AML14 / tratto

2 stars 1 forks source link

PART 1: Refactor dataset oracles java (appetizer) #41

Closed ezackr closed 1 year ago

ezackr commented 1 year ago

This pull request is composed of the main support functionality used to implement the OraclesDataset. It serves as a pre-cursor to the upcoming larger pull request. Please do not look at the other pull request before this one. There will be overlap between the pull requests, however, any redundant files may be ignored in the larger pull request.

AML14 commented 1 year ago

General comment: the test coverage is going down from over 90% to about 70%. I don't think it makes sense to start writing tests now since we are on a tight schedule. Also, as I've said in the past, as long as we can generate the oracles dataset, the tokens dataset, and reconstruct the oracles based on the tokens dataset, we should be good to go (that's the acid test).

In the future, try to accompany each piece of functionality with some kind of test (may it be unit, integration or E2E).

mernst commented 1 year ago

I am strongly in favor of setting up CI. It's best for you to do that since this repository is in your account. I can provide advice/opinions if you want it; just ask by email.

I agree that we don't need unit tests for all functionality, but covering the functionality in an end-to-end test is valuable if possible. My rule of thumb is to write a unit test for anything that feels like a library in that it has a simple-to-specify self-contained interface, so it could be reused in multiple places or even outside the project.

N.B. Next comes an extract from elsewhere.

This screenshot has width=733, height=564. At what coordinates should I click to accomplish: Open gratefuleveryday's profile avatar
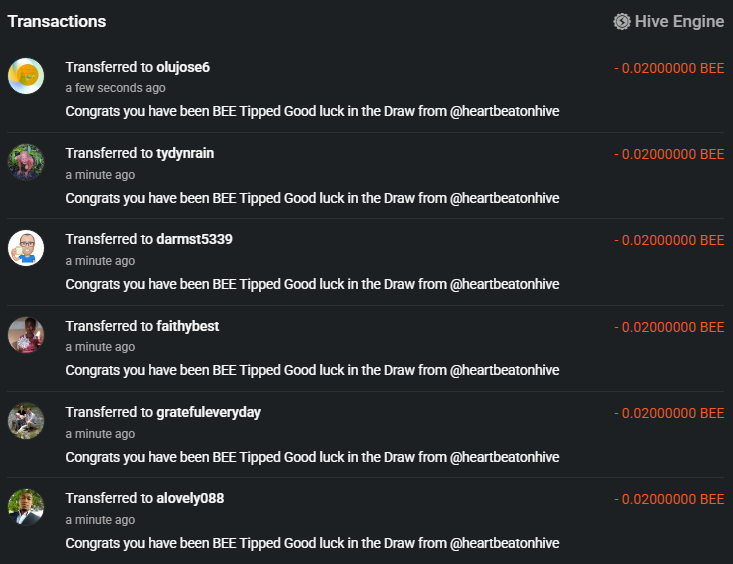26,421
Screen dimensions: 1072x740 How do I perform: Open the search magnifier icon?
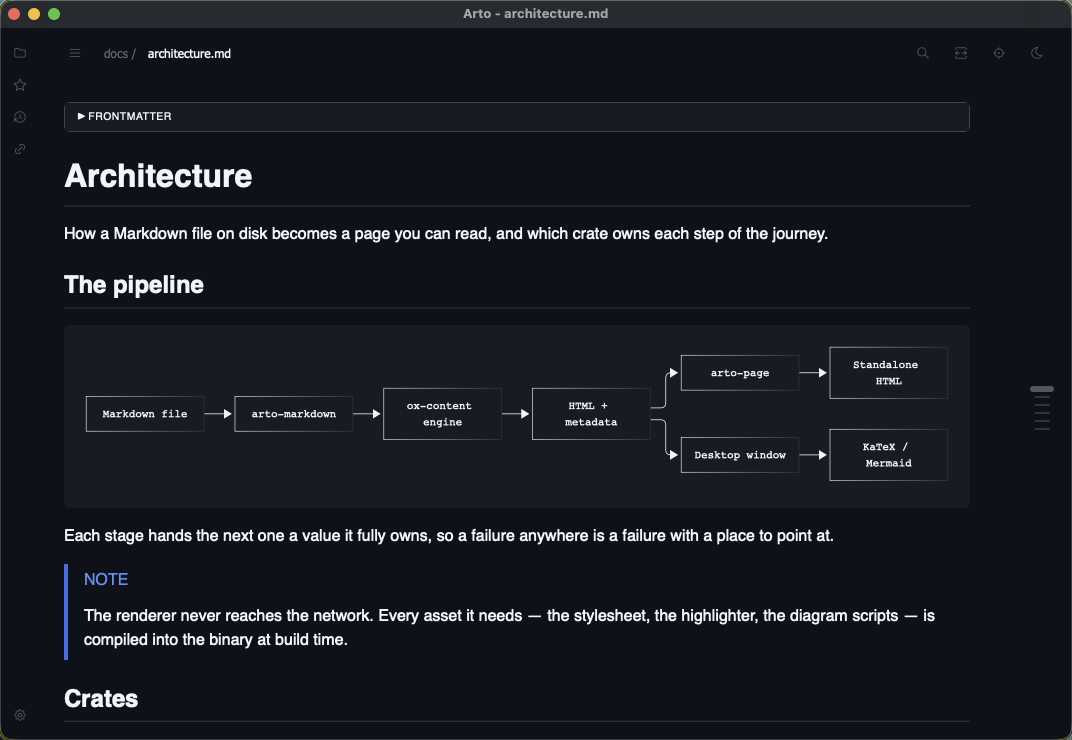[922, 53]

ezackr commented 1 year ago

I added some tests for JavaParserUtils functionality. I will also be adding a few tests for DatasetUtils in the other pull request (aside from the end-to-end Oracles Dataset generation test).

General comment: the test coverage is going down from over 90% to about 70%. I don't think it makes sense to start writing tests now since we are on a tight schedule. Also, as I've said in the past, as long as we can generate the oracles dataset, the tokens dataset, and reconstruct the oracles based on the tokens dataset, we should be good to go (that's the acid test).

In the future, try to accompany each piece of functionality with some kind of test (may it be unit, integration or E2E).

AML14 commented 1 year ago

Thanks a lot! This PR looks good. I'll let you know when I set up CI so that you can merge that change into this branch, have CI pass, and then @mernst can review this PR.

AML14 commented 1 year ago

@mernst @ezackr This branch is undergoing some relatively major changes and refactorings again. The problem is that the most important E2E test (generating oracles dataset, then tokens dataset, then reconstructing oracles based on tokens) is not set up in this branch because it lacks some necessary functionality (e.g., the OraclesDataset main()). Usually, what I do to make up for this is to periodically merge refactor-dataset-oracles-java into the most advanced branch where I'm working, i.e., tratto-program, and then make CI pass. However, refactor-dataset-oracles-java is currently failing, and it seems to be due to a regression (there's a specific test failing). Please, make sure that this and that branch are passing CI, then I will merge all changes into my branch, resolve conflicts if necessary, and make sure that no regressions have been introduced that make the E2E tests fail.

If you have suggestions regarding how to handle this (making sure that the changes introduced in these branches do not affect the E2E tests from the most recent branches), let me know.